*** Material provided ***
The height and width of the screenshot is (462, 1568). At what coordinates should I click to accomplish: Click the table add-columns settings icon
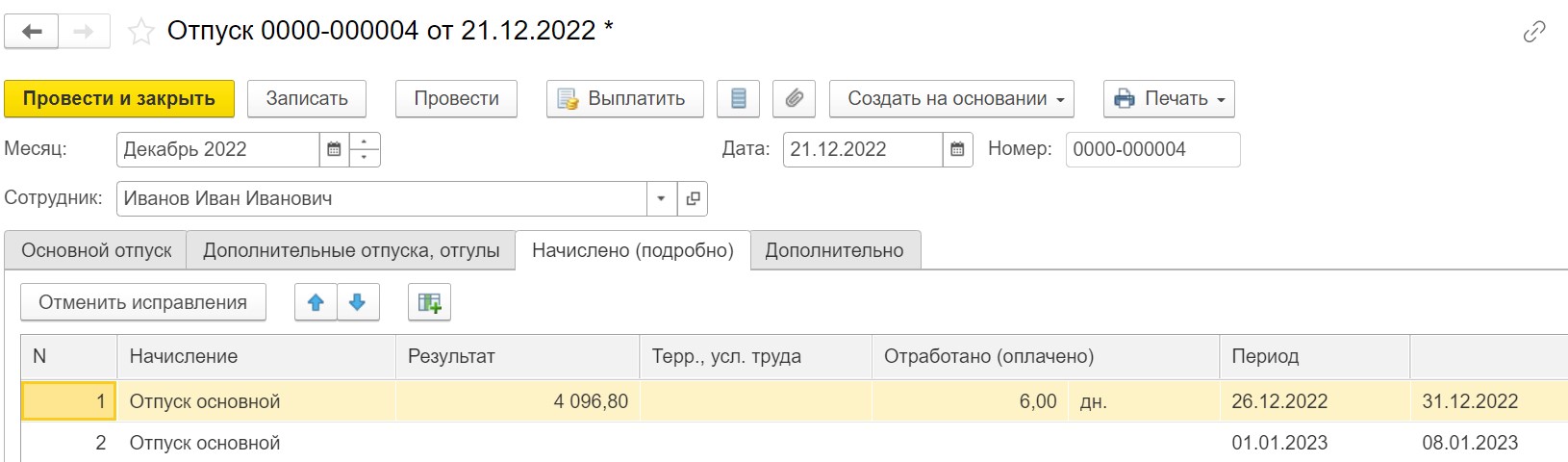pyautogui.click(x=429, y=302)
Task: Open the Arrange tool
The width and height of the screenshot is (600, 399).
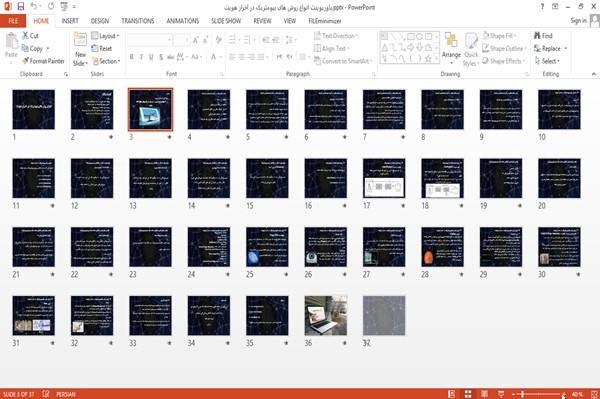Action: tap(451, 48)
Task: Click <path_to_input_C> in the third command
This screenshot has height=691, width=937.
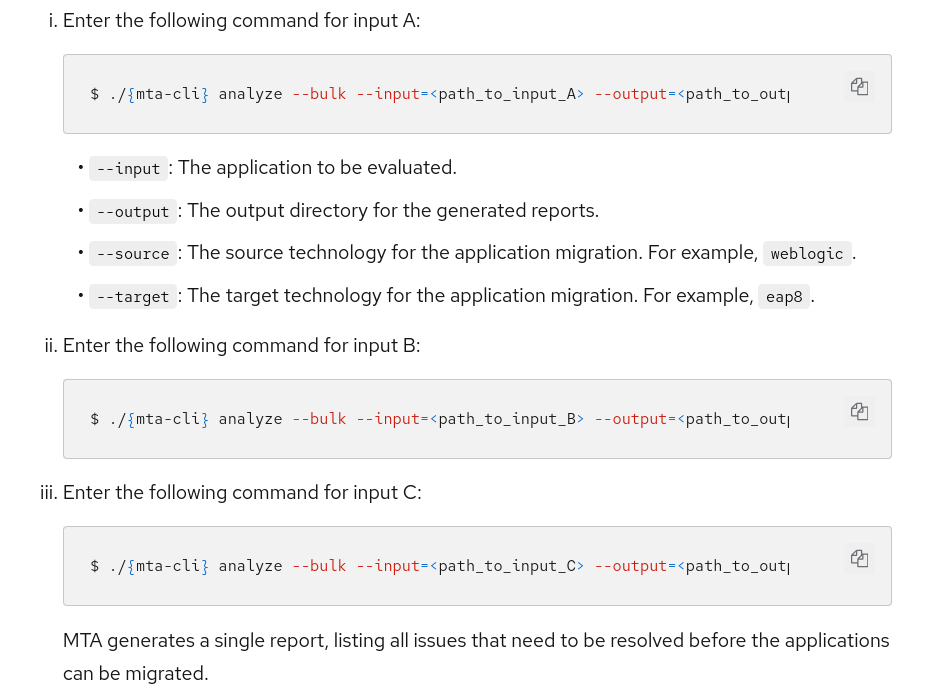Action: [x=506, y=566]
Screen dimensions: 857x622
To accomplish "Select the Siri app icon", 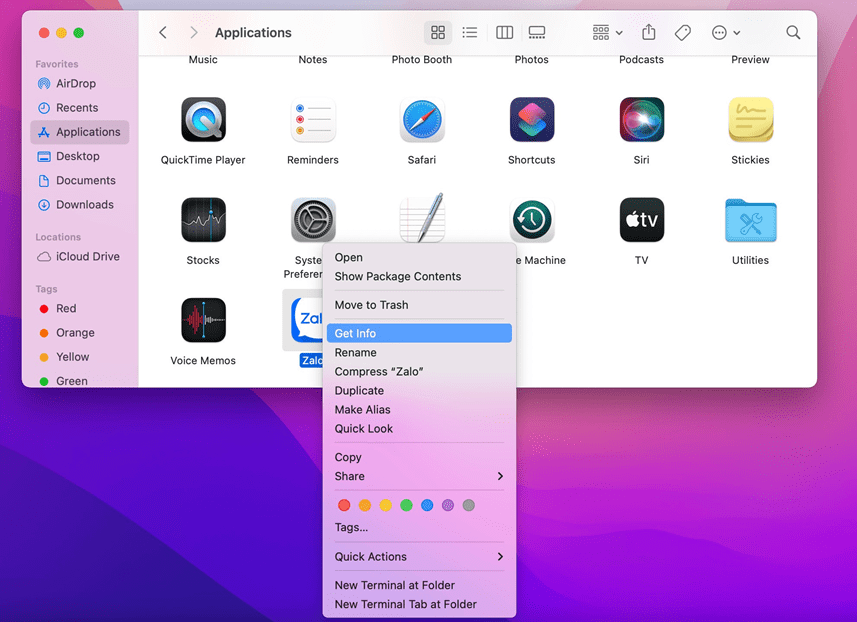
*** End of Material provided ***
• _What you will do_
Within the data above, pick out all lines holding the word "Task".

• _Expected answer_
Task: Open the Arrange tool
Task: Click <path_to_input_C> in the third command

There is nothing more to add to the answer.